The annual winter air fare war over the Atlantic began yesterday, two months later than expected.

World Airways won approval for a new low fare from Baltimore to London and British Airways reapplied for cheaper fares that had been turned down this fall in an Anglo-U.S. battle over antitrust enforcement.

The British government cleared the way for the latest price battle with the announcement that it will lift its ban on the low-cost winter fares. The British action came after the U.S. Justice Department told British Airways Thursday that cutting winter fares would not be considered an antitrust violation.

"The U.S. government has on this occasion provided assurances on the basis of which, in the interest of the traveling public, we are able to approve low and competitive fares for the remainder of this winter," The Associated Press quoted Michael Spicer, Britain's undersecretary of transport, as saying.

World Airways was the first carrier to receive authorization from Britain's Civil Aviation Authority and the U.S. Civil Aeronautics Board for a new low-fare, $338 round trip from Baltimore-Washington International Airport to London.

The British Airway request for low winter rates included a New York-London round-trip fare of $378, a $201 savings over its present lowest fare.

It was unclear last night whether BA's major American competitors, Pan American World Airways and Trans World Airlines, would match its fares in view of strong off-season passenger traffic this winter. Both Pan Am and TWA, however, sold cut-rate tickets matching the BA fares until they were forced by the British government to stop in October.

In a London announcement, Britain's Civil Aviation Authority said it told airlines flying the New York-London route that applications filed before Thursday "will be approved for Jan. 1."

World Airways said the new round-trip rates would start Jan. 15 and run until March 31. They will be on flights to London from Baltimore, San Francisco/Oakland, Los Angeles and Kansas City.

The new BA round-trip fares from New York, also available until the end of March, would be $378 on week days and $428 on weekends. The fares starting from London would be less expensive -- the equivalent of $303 -- because of the falling value of the British pound and the strong American dollar.

All the low fares have certain restrictions.

The big-name airlines were ready to start the new winter fare structure in the fall. But the British government blocked the cut-rate fares as a weapon in its longstanding dispute with U.S. authoritities over the use of American antitrust laws on foreign airlines flying the transatlantic route.

To underscore how seriously it viewed the antitrust issue, the British government took the unusual step of declaring invalid about 130,000 cut-rate tickets, most held by Americans, that had been sold in anticipation that the the low fares would win approval.
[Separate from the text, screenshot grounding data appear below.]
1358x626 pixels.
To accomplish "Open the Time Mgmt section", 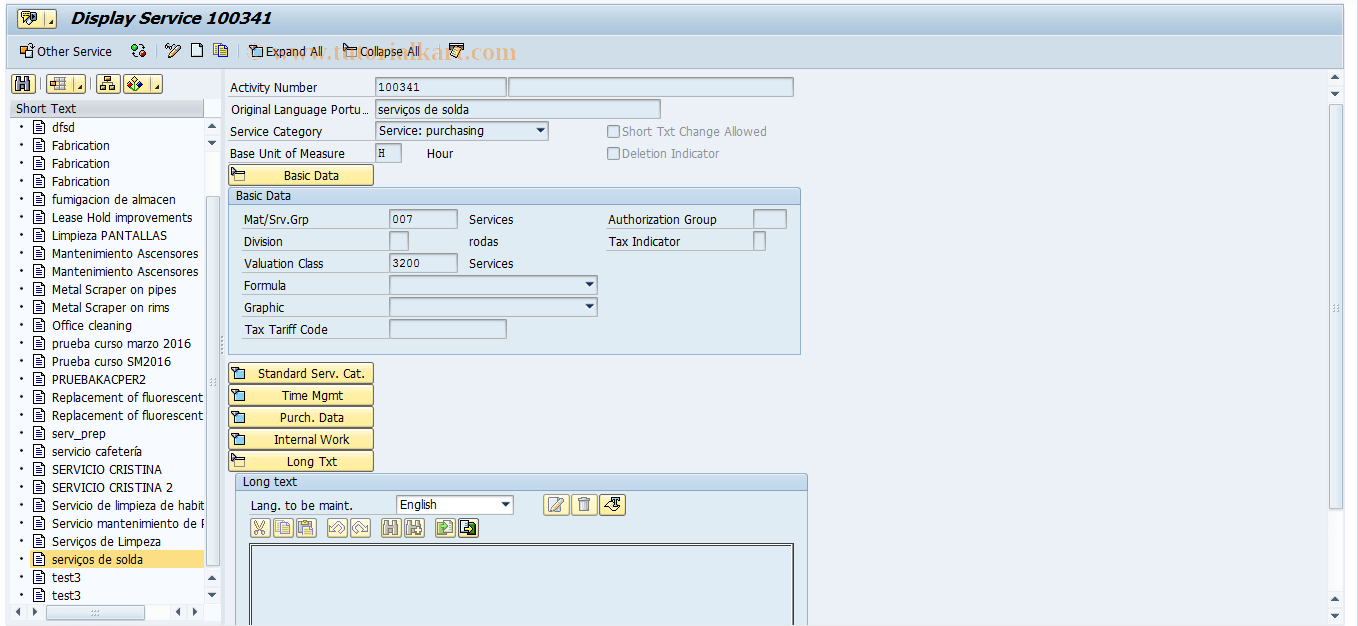I will click(300, 395).

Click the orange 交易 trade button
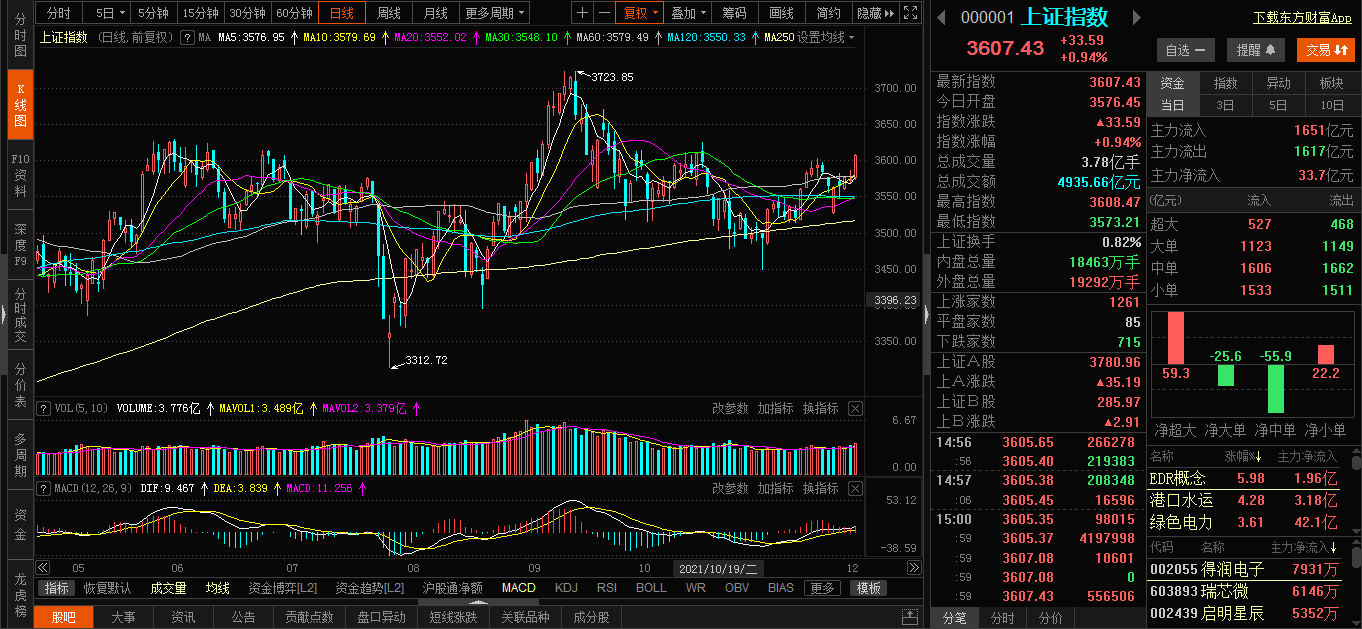click(1325, 50)
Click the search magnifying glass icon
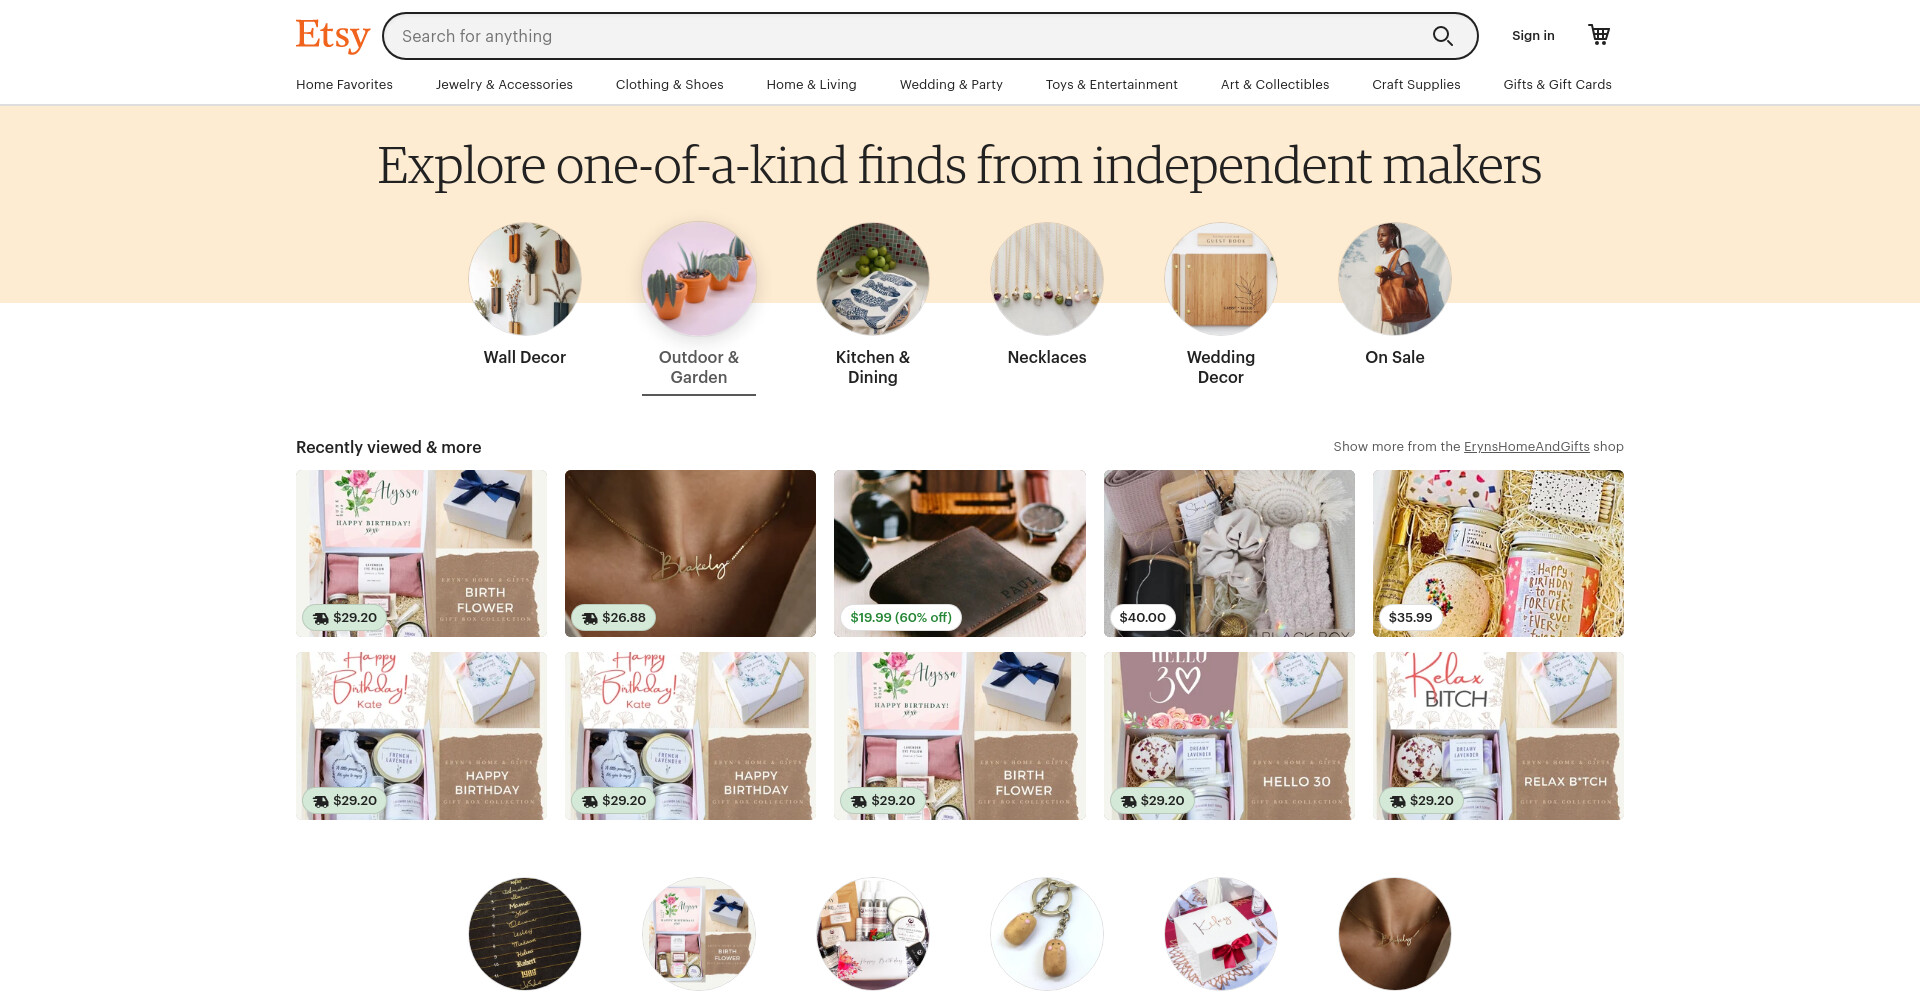The height and width of the screenshot is (998, 1920). (x=1442, y=36)
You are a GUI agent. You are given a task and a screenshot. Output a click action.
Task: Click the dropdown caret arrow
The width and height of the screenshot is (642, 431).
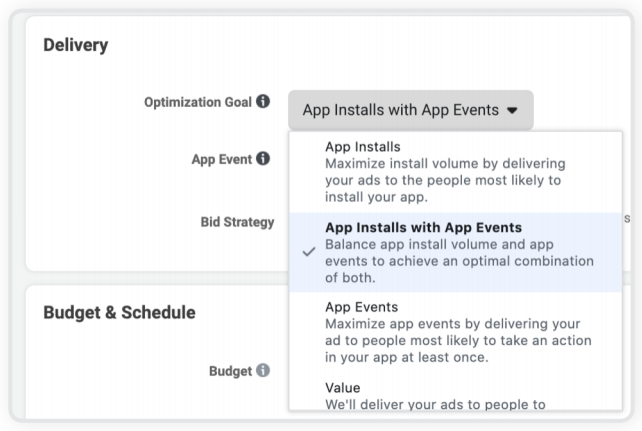(513, 111)
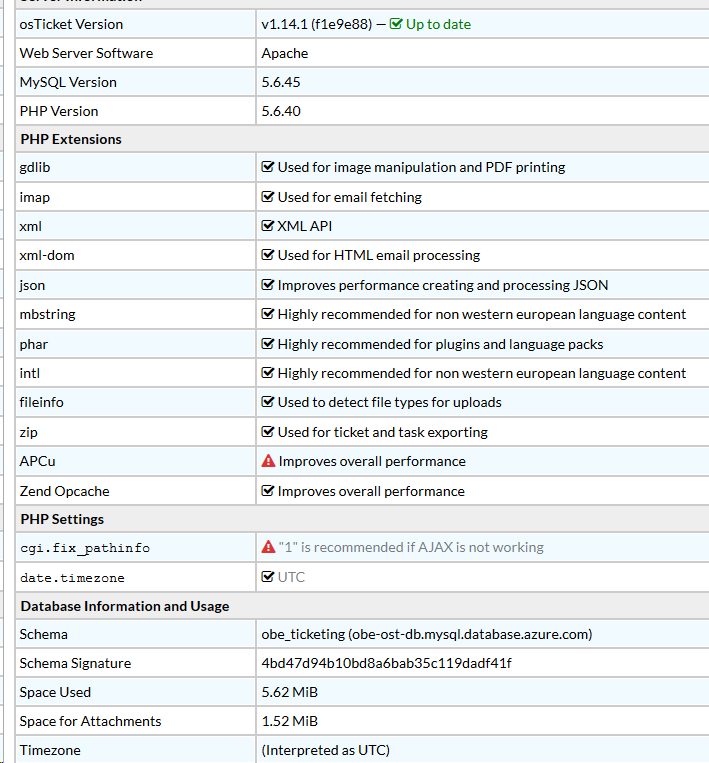Image resolution: width=709 pixels, height=763 pixels.
Task: Click the cgi.fix_pathinfo warning triangle icon
Action: (268, 547)
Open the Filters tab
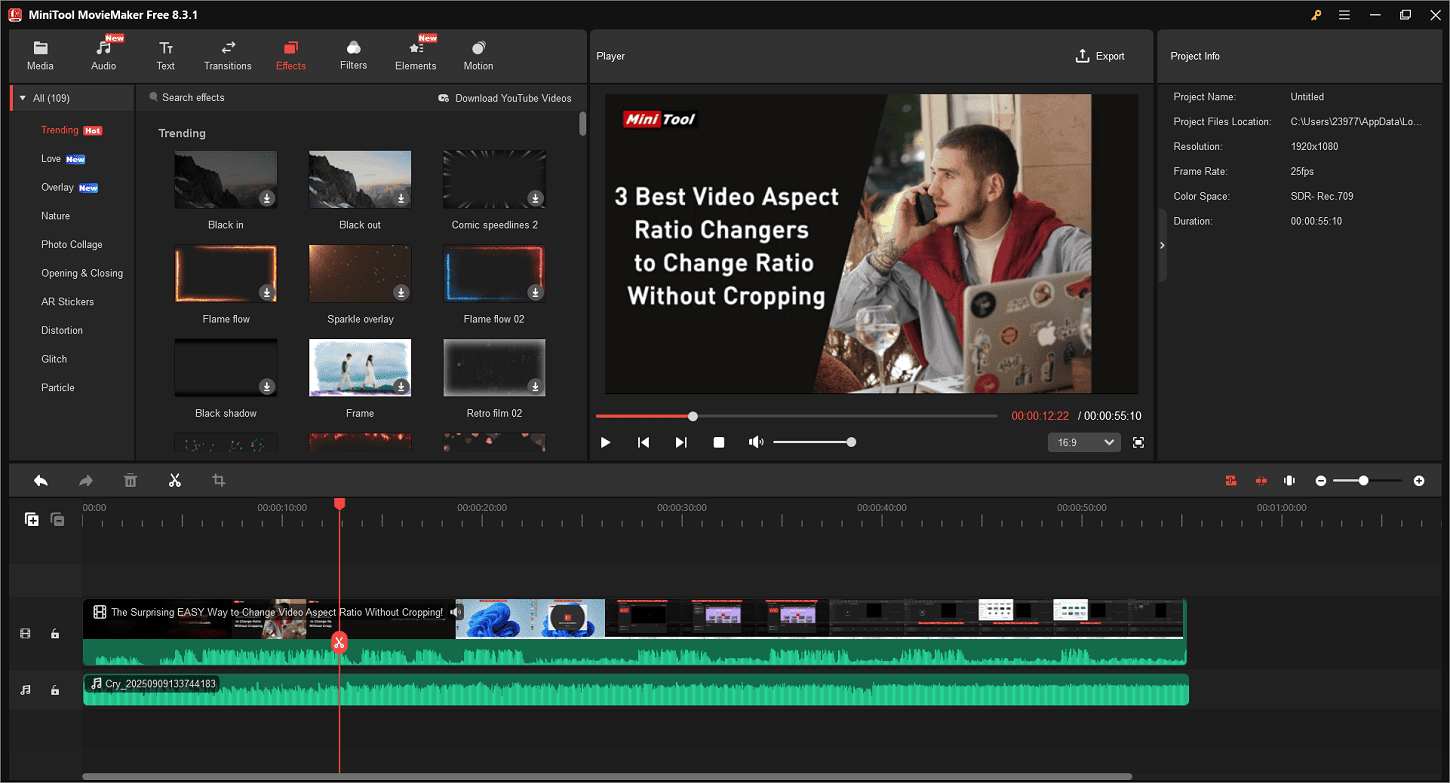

Britain later relented.

The Justice Department, spurred by a civil antitrust suit, started a grand jury investigation of possible pernicious price fixing between airlines flying across the Atlantic, including BA. President Reagan ordered the investigation stopped last month for unspecified foreign policy reasons, likely related to the strong complaints by the British government of Prime Minister Margaret Thatcher.

The underlying antitrust issue remains unresolved, as the Reagan administration has not given Britain the guarantee it wants against future antitrust prosecutions.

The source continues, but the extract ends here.